Bantah Skenario Darurat Militer, TNI Tegaskan Taat Konstitusi
Zulkifli Fahmi
Senin, 1 September 2025 18:59:00
Murianews, Jakarta – Tentara Nasional Indonesia (TNI) membantah adanya skenario penerapan darurat militer di Indonesia. Isu itu beredar menyusul meluasnya kerusuhan dan kericuhan di berbagai wilayah.
Penegasan itu disampaikan Wakil Panglima TNI Jenderal Tandyo Budi Revita usai rapat kerja dengan Komisi I DPR di Kompleks Parlemen Senayan, Jakarta, Senin (1/9/2025).
Ia tegas mengatakan tak ada skenario menuju penetapan darurat militer melalui cipta kondisi berbagai kerusuhan dalam gelombang demonstrasi sepekan terakhir. Ia menjelaskan, TNI dalam menjalankan fungsinya taat pada konstitusi.
”Kalau ada anggapan seperti itu tentunya sangat salah, jauh dari apa yang kami lakukan,” ujarnya, seperti dikutip dari Tempo.co.

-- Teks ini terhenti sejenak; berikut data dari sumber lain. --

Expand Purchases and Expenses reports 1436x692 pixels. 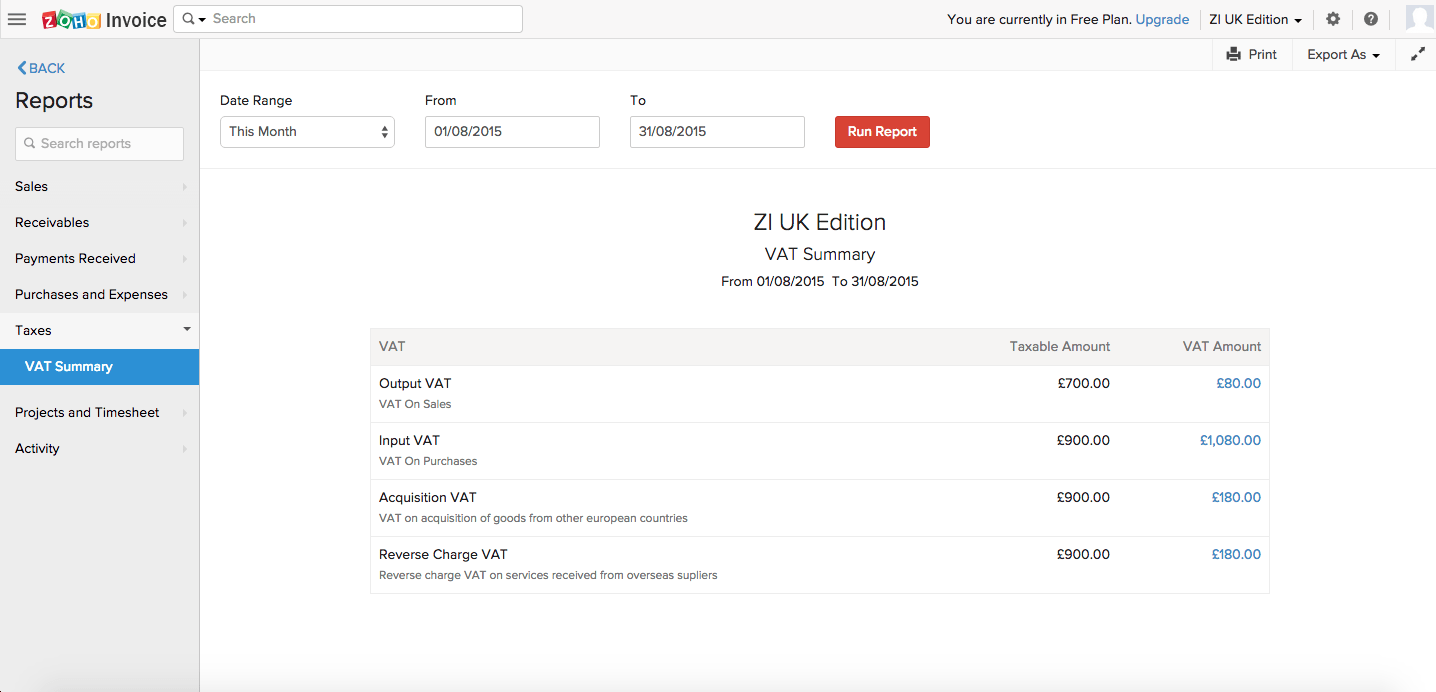point(99,295)
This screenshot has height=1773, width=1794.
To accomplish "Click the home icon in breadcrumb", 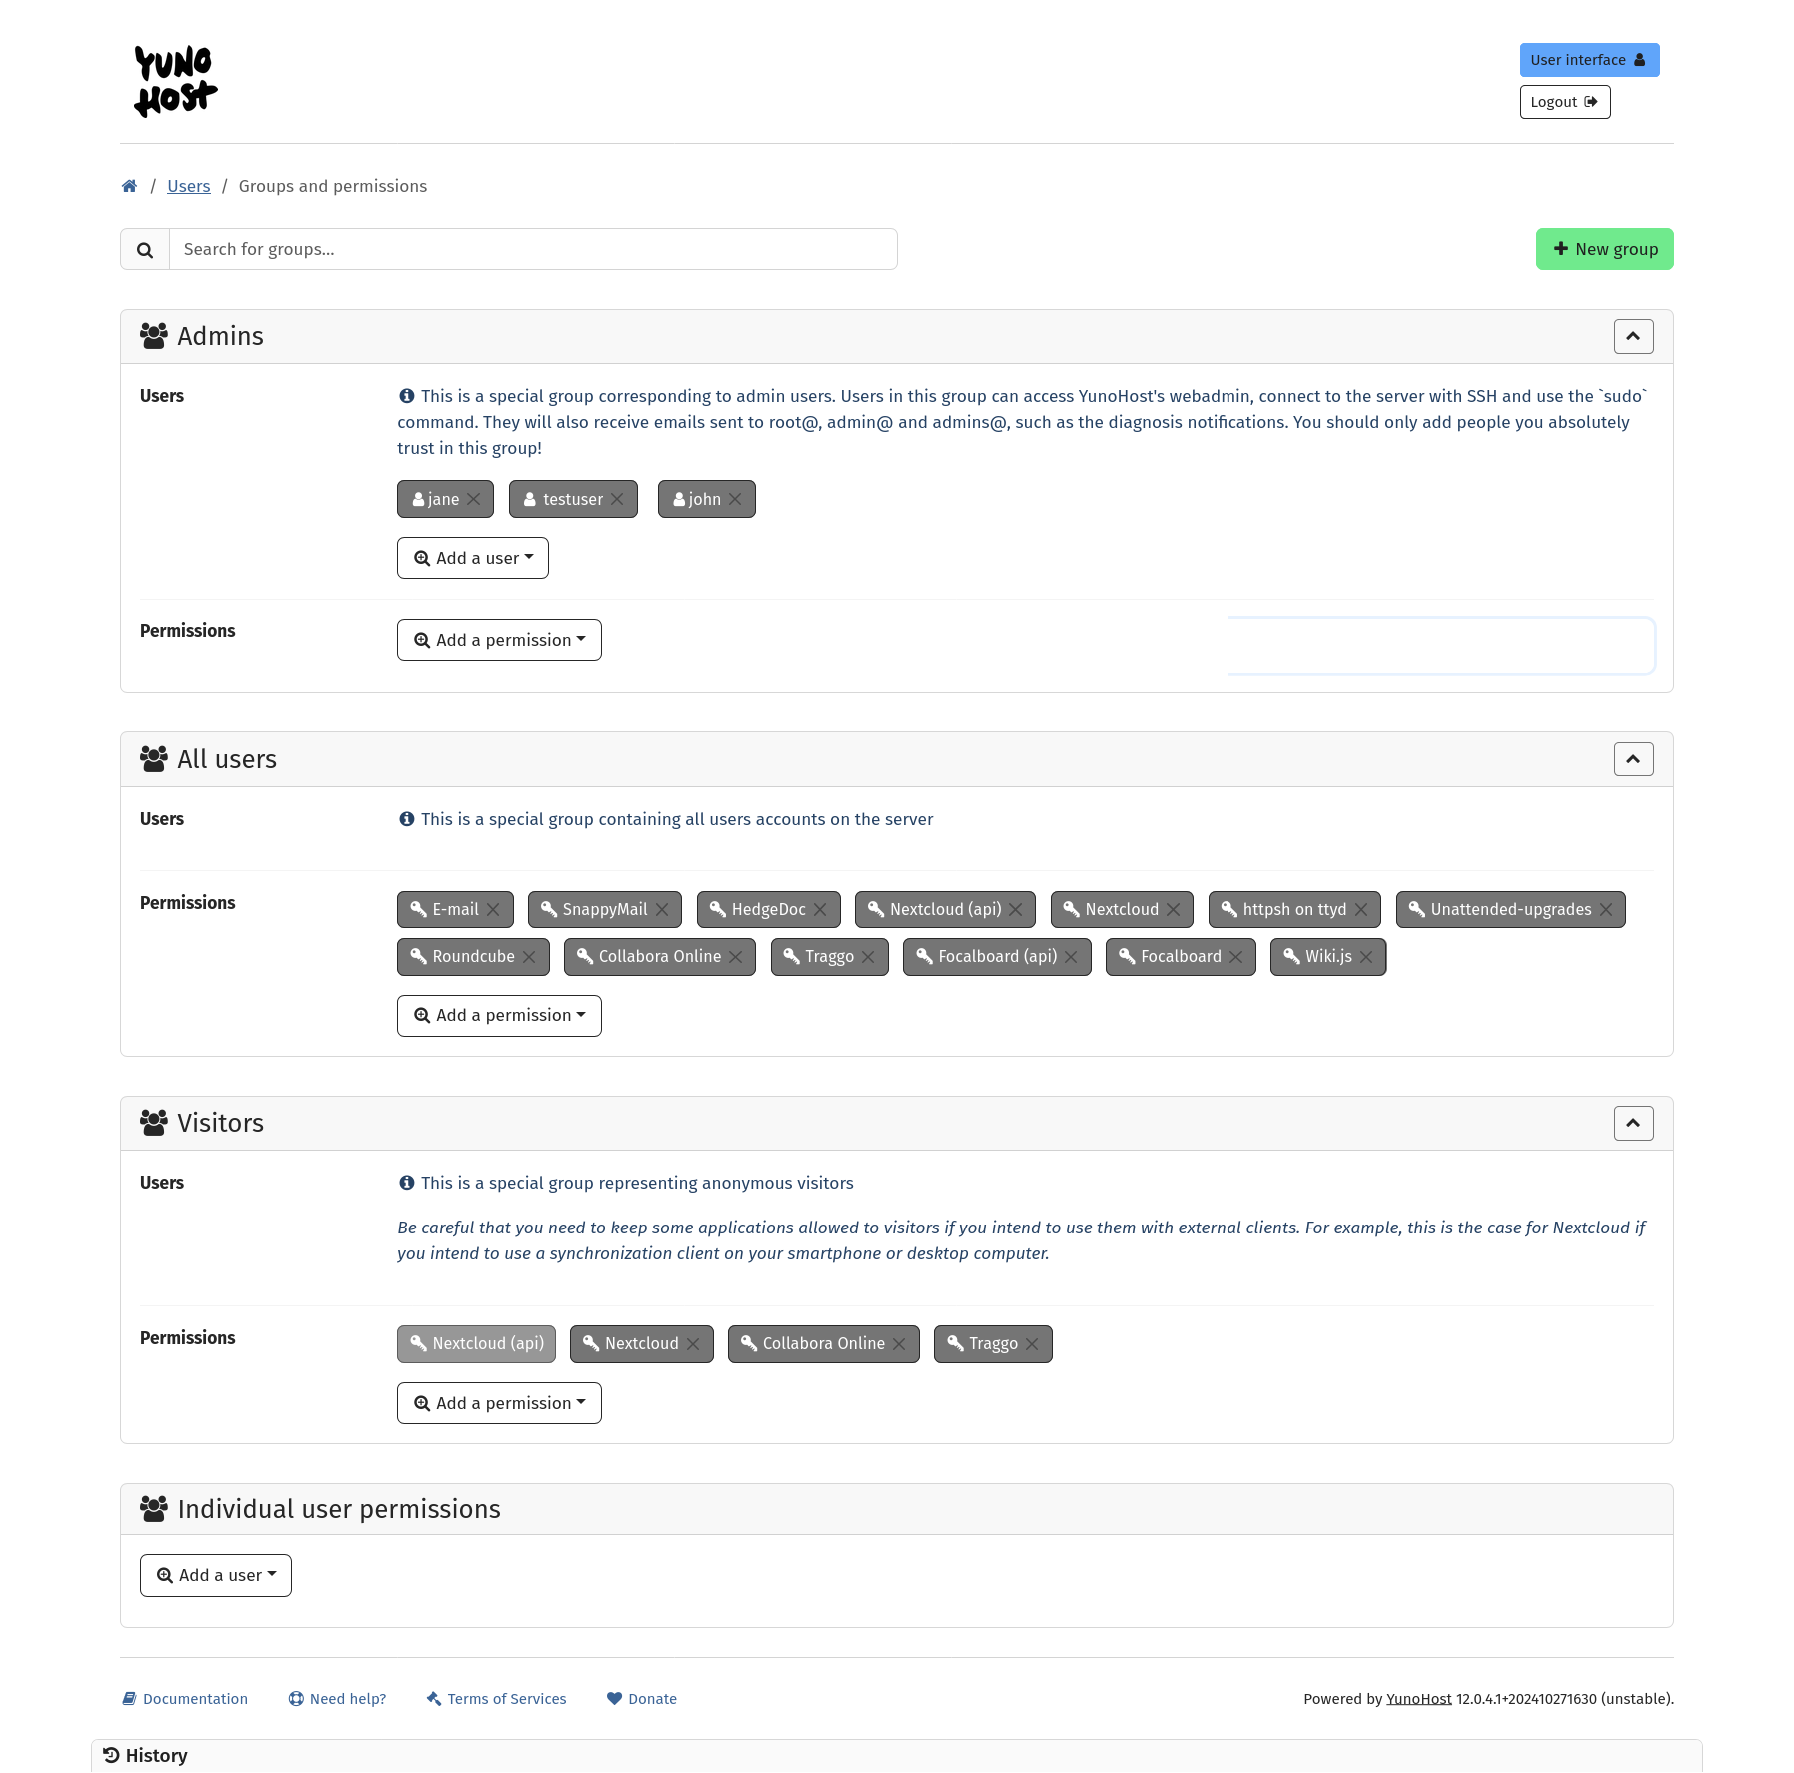I will (x=129, y=186).
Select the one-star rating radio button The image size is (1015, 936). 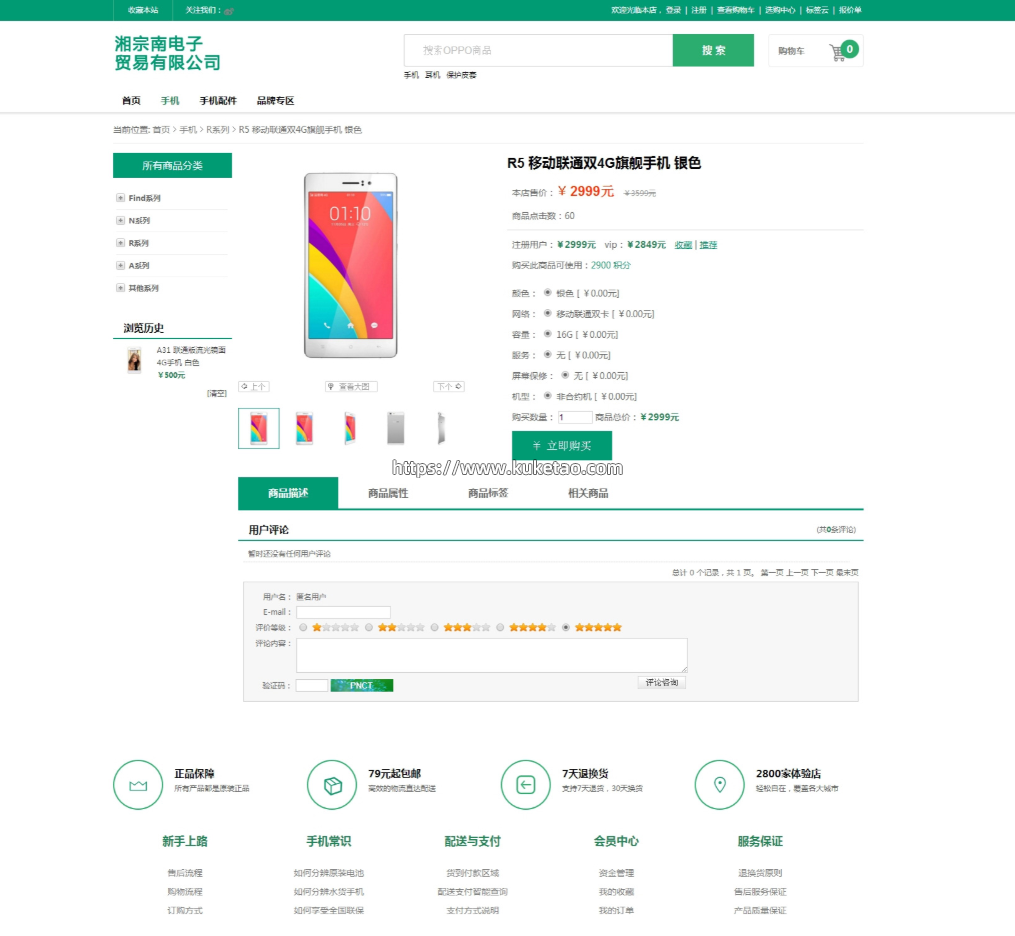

Tandyo menjelaskan, TNI memberikan bantuan penanganan gelombang demonstrasi sesuai dengan ketentuan yang berlaku.
Sesuai arahan Prabowo, penanganan demonstrasi yang meluas dilakukan bersama-sama Panglima TNI Jenderal Agus Subiyanto dan Kapolri Jenderal Listyo Sigit Prabowo.
”Kami memberikan bantuan kepada institusi lain tentunya atas dasar regulasi dan permintaan saat itu sendiri,” kata Jenderal dari matra Angkatan Darat itu.
Tak Ingin Ambil Alih...
Ia mengatakan, TNI tak berkeinginan mengambil alih penanganan keamanan yang selama ini berada di tangan Polri.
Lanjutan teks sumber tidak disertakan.